Maltin**1/2: "Update of H. G. Wells' novel never names Mars as the source of the invaders, but wastes no time getting started, throwing action and special effects sequences at the viewer almost nonstop...but it ends with a whimper, not a bang, muting the entire experience."
Monday, 25 April 2016
Sunday, 24 April 2016
Saturday, 23 April 2016
Proof of Life (2000)
A woman hires a professional negotiator to obtain the release of her engineer husband, who has been kidnapped by anti-government guerrillas in South America.
Fairly routine thriller that works as actioner, but hardly offers anything beyond that.
Halliwell (no star): "A movie that fails to make an audience care for the people involved, for all its attempts to update Casablanca with its repressed romance and world-weary airs."
Maltin**1/2: "Entertaining if all-too-familiar soap-opera/thriller..."
Thursday, 21 April 2016
Encounters at the End of the World (2007)
Film-maker Werner Herzog travels to the McMurdo Station in Antarctica, looking to capture the continent's beauty and investigate the characters living there.
Typical for Werner Herzog, this exploration of a forbiddngly uninhabitable and strange continent is idiosyncratic and intense and offers insights no other director would achieve.

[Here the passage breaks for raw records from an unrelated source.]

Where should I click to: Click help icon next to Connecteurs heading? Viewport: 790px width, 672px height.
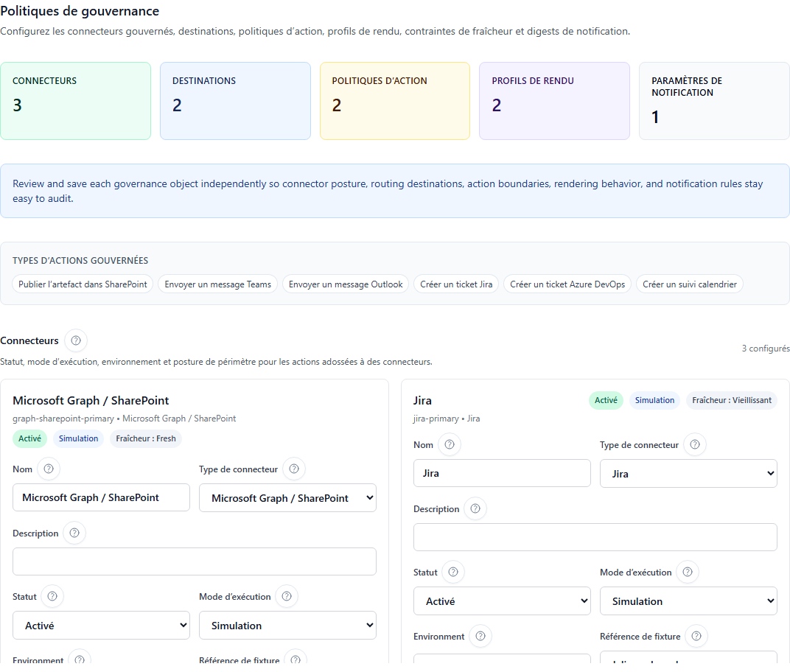pyautogui.click(x=76, y=341)
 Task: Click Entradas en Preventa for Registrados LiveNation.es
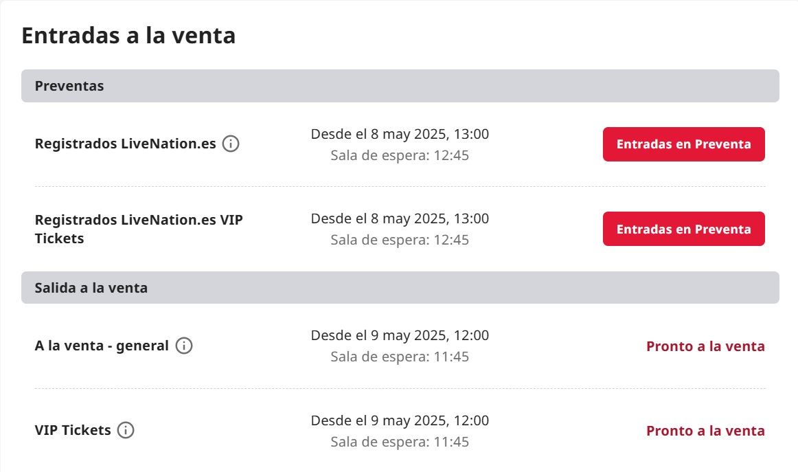pyautogui.click(x=683, y=144)
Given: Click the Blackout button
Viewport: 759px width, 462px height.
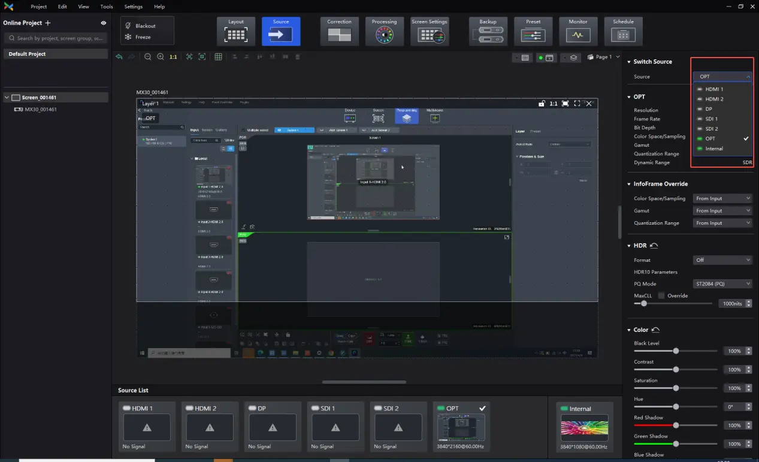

Maltin***1/2: "This right-brain travelogue feeds the mind, the eye, and the mind's eye. Wryly, sometimes impatiently, narrated by the director, who dedicates the film to Roger Ebert."
Virus (1999)
When the crew of an American tugboat boards an abandoned Russian
research vessel, the alien life form aboard regards them as a virus
which must be destroyed.
Trashy (and gory) sci-fi monster movie with a good cast which is actually quite entertaining.
On renewed viewing: I must admit this movie movie i s a little guilty pleasure of mine.
Halliwell (no star): "Frenetic, simple-minded science fiction that follows an obvious course with few surprises along the way."
Maltin BOMB: "Drearily routine,with borrowed ideas and stereotyped characters, though Curtis and Pacula try."
Ghosts of Mars (2001)
A story of human colonists on Mars who must be rescued after becoming possessed by vengeful Martian ghosts.
This is like Assault on Precinct 13 set into a sci-fi context, but compared to that masterpiece this has a very messy script, mediocre performances and a silly, superfluous and irritating flashback-in-a-flashback dramaturgy.
On second view: still not good, but has some entertainment value.
Halliwell (no star): "Quaint, old-fashioned sf adventure, with a feeble premise for some unexciting action."
Maltin*1/2: "Routine, predictable, and dull: unimaginatively, the Martian-possessed people adopt a punk/grunge look."